Succession immobilière : les droits à payer quand on hérite d’un bien

Hériter d’une maison, d’un appartement ou d’un terrain ne se résume pas à recevoir les clés. Avant même de pouvoir vendre ou occuper le bien, il faut passer par la case fiscale. Et la note peut piquer.
Les règles fiscales françaises distinguent fortement les héritiers selon leur lien avec le défunt. Un enfant et un neveu paient des droits sans commune mesure sur le même bien. Connaître ces règles avant de signer chez le notaire évite les mauvaises surprises… et permet parfois d’économiser plusieurs dizaines de milliers d’euros.
Quand les droits de succession s’appliquent à un bien immobilier
Dès qu’une personne décède en laissant un bien immobilier en France, ce bien entre dans sa succession.

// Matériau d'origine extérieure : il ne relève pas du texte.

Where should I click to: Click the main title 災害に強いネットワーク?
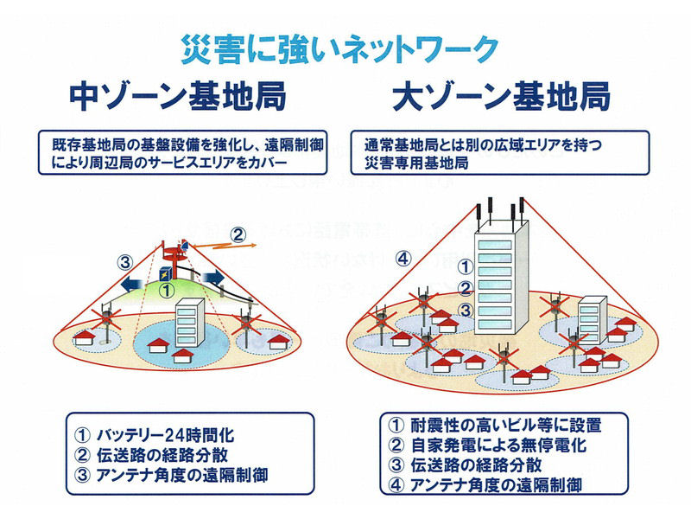pyautogui.click(x=339, y=49)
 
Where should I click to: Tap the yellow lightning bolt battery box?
pyautogui.click(x=166, y=274)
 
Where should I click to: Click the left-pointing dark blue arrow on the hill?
pyautogui.click(x=132, y=284)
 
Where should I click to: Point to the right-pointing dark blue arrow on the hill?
pyautogui.click(x=213, y=278)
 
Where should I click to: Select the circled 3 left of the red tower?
pyautogui.click(x=125, y=263)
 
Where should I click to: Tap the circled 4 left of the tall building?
pyautogui.click(x=403, y=259)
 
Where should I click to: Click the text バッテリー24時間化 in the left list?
pyautogui.click(x=165, y=436)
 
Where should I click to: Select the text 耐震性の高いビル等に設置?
pyautogui.click(x=506, y=426)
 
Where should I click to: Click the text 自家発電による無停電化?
pyautogui.click(x=498, y=445)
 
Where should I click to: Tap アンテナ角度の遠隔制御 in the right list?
pyautogui.click(x=496, y=485)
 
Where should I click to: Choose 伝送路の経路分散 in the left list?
pyautogui.click(x=162, y=456)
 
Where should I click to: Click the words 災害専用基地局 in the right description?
pyautogui.click(x=416, y=163)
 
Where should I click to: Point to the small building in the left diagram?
pyautogui.click(x=190, y=322)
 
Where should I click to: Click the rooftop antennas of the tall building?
pyautogui.click(x=500, y=212)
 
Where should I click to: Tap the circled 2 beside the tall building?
pyautogui.click(x=466, y=289)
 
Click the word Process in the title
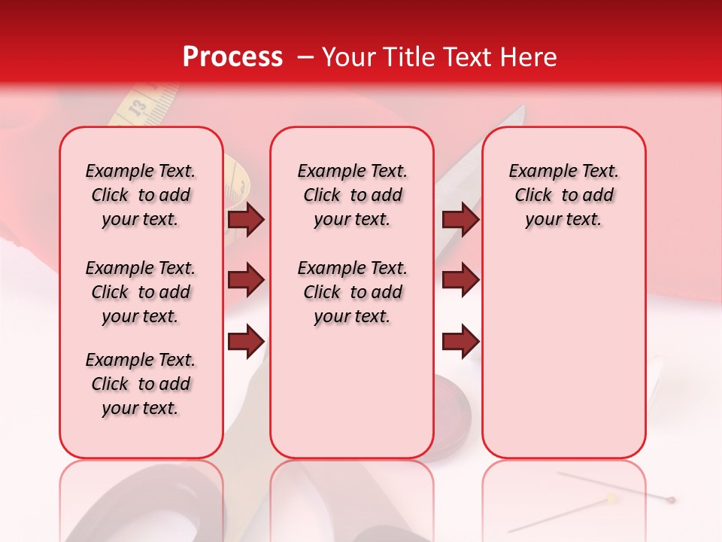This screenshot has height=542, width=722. tap(232, 56)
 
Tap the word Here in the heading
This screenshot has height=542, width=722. tap(529, 56)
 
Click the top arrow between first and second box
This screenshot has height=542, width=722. tap(246, 220)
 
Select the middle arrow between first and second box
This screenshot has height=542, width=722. tap(246, 280)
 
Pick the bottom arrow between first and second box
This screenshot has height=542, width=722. tap(246, 341)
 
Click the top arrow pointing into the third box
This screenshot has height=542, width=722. tap(460, 220)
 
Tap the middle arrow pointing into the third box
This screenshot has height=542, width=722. tap(460, 280)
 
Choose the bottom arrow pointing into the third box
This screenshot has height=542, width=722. tap(460, 341)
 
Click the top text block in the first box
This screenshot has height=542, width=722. tap(141, 195)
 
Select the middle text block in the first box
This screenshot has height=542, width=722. tap(141, 292)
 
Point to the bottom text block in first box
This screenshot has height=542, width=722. tap(141, 384)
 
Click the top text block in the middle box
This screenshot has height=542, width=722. tap(352, 195)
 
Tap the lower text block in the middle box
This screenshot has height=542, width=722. tap(352, 292)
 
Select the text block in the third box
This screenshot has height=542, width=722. tap(563, 195)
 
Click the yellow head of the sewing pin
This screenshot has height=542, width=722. tap(613, 498)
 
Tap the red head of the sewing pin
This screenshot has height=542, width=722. tap(671, 499)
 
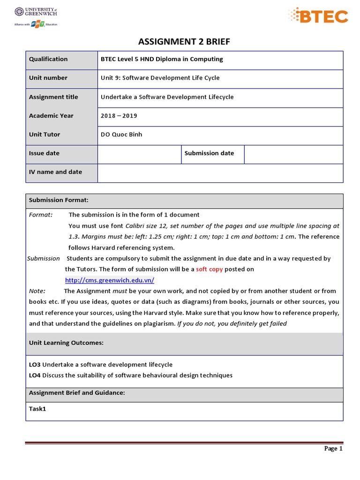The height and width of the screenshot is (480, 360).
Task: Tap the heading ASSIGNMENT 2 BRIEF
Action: (x=184, y=42)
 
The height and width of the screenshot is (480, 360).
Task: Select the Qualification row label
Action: (x=48, y=59)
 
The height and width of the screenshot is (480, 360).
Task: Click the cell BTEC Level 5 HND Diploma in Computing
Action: (x=162, y=59)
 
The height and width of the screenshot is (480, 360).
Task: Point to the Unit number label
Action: (x=48, y=78)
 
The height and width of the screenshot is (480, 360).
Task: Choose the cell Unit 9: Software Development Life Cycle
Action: (x=160, y=78)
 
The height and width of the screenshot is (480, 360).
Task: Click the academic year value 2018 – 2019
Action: (x=119, y=116)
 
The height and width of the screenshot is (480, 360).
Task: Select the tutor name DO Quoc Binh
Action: (x=121, y=135)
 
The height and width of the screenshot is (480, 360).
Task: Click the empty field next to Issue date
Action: (x=139, y=154)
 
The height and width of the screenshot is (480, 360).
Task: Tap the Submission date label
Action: (x=209, y=153)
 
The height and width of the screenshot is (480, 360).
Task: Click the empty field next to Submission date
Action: (x=293, y=154)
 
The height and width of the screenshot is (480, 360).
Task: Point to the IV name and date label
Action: (x=55, y=172)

Que vous soyez héritier réservataire (enfant) ou désigné par testament, vous devez en principe acquitter des droits sur la part qui vous revient.
Le principe est simple. L’administration fiscale calcule la valeur du patrimoine du défunt, en retire les dettes, répartit le solde entre les héritiers selon leur ordre légal, puis applique un abattement et un barème propre à chaque lien de parenté. Le résultat, ce sont les fameux droits de succession.
Un cas particulier mérite d’être souligné : le conjoint survivant et le partenaire de PACS sont totalement exonérés. Aucun centime à verser au fisc. Attention toutefois, sans testament le partenaire pacsé n’hérite légalement de rien (les biens vont aux enfants ou aux parents). Pour lui transmettre un bien immobilier sans droits, il faut donc rédiger un testament. C’est un détail souvent ignoré qui coûte cher aux couples non mariés.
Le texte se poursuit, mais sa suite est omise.